> [Goal]
Extract each line of the items below that contains the word "computer". Case counts.

> [Extracted entries]
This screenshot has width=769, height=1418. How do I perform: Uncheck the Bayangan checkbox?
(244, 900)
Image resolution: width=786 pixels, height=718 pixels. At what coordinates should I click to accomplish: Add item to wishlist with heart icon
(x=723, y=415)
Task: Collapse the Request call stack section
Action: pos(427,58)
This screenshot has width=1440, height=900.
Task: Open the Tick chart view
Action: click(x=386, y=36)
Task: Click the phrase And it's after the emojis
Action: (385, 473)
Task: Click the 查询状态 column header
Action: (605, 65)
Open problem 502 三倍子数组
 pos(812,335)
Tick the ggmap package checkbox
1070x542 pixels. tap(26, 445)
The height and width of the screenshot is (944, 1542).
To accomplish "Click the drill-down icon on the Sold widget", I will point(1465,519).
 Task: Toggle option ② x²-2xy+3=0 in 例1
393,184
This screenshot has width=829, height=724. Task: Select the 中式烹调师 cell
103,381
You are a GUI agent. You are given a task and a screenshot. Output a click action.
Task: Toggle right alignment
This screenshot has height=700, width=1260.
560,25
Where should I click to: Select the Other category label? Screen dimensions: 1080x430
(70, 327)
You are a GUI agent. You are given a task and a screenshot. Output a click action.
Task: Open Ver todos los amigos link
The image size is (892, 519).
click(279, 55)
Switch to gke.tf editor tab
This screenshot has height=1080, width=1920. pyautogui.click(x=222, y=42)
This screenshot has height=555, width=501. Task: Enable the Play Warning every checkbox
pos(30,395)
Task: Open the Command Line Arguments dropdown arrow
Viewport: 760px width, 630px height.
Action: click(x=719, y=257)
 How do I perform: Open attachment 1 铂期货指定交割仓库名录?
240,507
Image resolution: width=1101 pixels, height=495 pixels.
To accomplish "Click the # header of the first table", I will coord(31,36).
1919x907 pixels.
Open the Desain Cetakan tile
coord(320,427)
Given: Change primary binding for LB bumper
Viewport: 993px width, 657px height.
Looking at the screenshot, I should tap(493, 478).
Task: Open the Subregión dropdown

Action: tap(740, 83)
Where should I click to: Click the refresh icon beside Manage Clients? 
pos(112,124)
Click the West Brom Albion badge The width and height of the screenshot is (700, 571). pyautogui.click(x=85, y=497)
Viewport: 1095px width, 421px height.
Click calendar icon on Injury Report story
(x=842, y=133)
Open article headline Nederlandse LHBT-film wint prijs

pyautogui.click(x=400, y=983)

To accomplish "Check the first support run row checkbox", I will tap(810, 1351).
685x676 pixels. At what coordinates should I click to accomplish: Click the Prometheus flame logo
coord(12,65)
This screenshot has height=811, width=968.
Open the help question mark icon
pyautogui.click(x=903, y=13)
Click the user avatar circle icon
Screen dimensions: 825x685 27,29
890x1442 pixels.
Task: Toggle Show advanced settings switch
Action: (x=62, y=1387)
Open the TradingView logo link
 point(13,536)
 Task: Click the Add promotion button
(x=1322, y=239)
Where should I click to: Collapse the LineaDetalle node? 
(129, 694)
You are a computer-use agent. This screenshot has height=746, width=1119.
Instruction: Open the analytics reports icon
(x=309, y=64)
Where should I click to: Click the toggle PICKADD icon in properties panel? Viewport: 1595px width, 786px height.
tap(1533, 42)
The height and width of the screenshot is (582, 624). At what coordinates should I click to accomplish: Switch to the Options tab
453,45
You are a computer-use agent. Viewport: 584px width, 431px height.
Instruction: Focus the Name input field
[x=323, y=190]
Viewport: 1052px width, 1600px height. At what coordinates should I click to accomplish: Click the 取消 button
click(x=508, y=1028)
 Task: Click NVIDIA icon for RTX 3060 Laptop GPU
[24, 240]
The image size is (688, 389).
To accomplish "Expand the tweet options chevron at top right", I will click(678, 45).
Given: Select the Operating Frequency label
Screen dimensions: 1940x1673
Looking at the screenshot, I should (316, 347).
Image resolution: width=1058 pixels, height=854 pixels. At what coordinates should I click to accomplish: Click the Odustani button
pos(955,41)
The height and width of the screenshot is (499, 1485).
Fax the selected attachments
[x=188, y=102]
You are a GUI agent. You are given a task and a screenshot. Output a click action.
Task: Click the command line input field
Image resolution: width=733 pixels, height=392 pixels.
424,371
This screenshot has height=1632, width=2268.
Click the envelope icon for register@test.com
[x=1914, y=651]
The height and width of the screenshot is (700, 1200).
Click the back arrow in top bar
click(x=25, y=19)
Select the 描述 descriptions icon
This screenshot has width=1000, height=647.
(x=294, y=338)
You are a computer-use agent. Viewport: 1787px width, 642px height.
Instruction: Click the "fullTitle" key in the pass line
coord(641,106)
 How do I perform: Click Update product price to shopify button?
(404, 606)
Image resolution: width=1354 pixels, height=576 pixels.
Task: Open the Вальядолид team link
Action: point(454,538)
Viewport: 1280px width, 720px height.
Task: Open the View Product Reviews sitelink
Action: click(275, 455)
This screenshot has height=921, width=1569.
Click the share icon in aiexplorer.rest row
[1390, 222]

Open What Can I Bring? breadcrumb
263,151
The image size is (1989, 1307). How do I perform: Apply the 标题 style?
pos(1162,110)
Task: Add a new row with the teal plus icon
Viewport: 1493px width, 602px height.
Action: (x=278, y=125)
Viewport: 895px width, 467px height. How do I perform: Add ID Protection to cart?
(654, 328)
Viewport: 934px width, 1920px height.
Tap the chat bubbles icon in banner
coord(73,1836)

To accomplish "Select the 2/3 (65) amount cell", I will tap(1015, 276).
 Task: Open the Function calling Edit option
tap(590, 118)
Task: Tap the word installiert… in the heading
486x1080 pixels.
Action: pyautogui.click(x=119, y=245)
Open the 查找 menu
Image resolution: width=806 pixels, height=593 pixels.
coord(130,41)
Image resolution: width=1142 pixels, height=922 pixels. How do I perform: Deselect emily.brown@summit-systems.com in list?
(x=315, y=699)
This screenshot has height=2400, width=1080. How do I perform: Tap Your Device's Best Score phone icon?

> [Result below]
You are a computer-use agent. This screenshot has height=746, width=1119.
You are a computer-use agent. Viewport: 584px width, 431px height.
You are a computer-use agent. Viewport: 1787px width, 642px height.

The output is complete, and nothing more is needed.